Exercise instructions:
Write out exactly the lines from the one containing "This screenshot has height=450, width=800." through the last line of the records below, both included, and leave out any pictures.

[Stored data entries]
- Opening Delimiter -
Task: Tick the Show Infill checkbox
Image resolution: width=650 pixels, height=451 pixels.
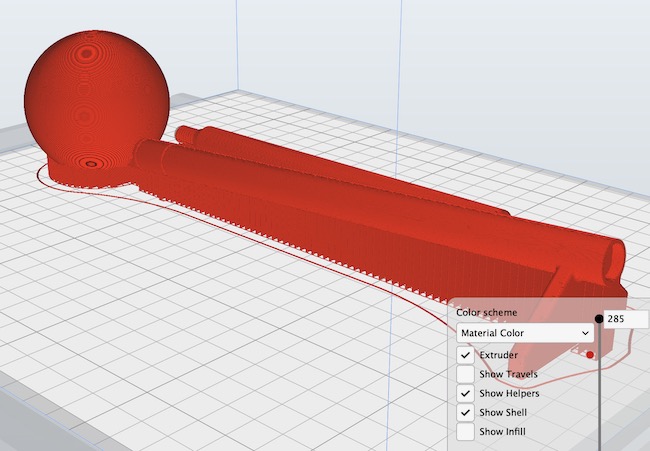Action: (466, 432)
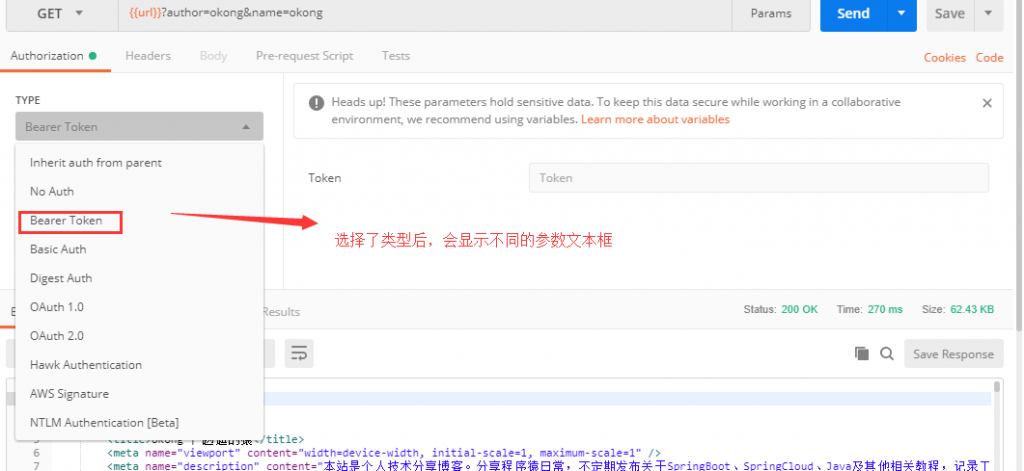Open search in response with magnifier icon

point(886,353)
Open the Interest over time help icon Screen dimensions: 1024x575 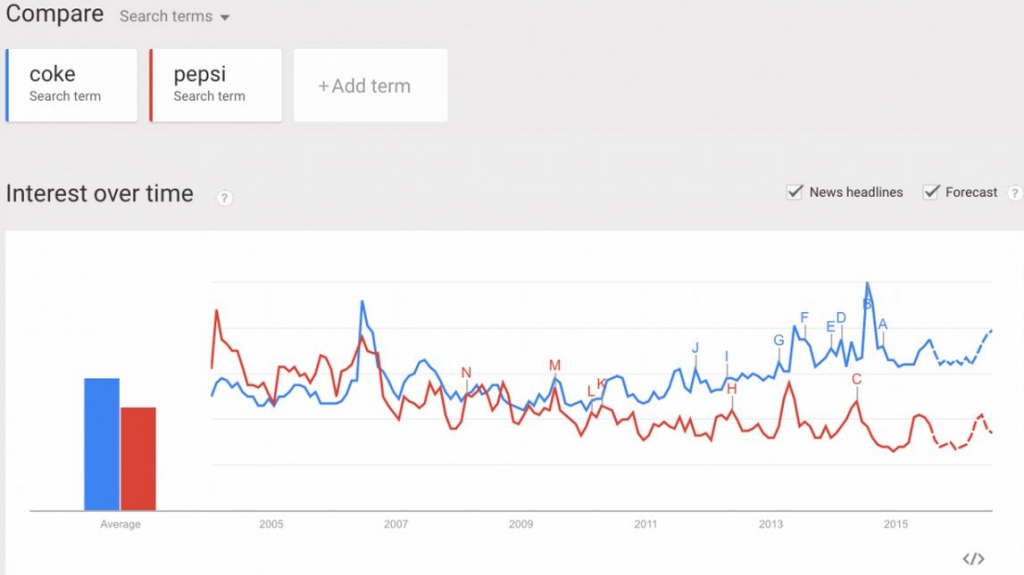coord(224,197)
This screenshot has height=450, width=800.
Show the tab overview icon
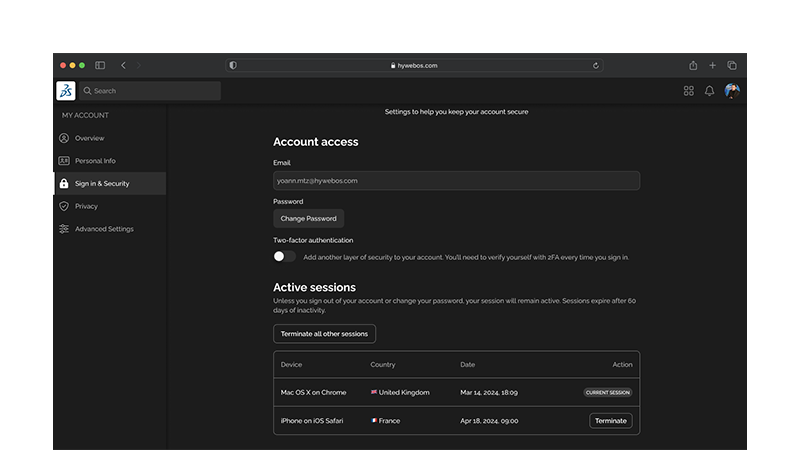click(x=732, y=65)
- Closing Delimiter -
Answer for the task:
This screenshot has height=450, width=800.
Show the tab overview icon
click(x=732, y=65)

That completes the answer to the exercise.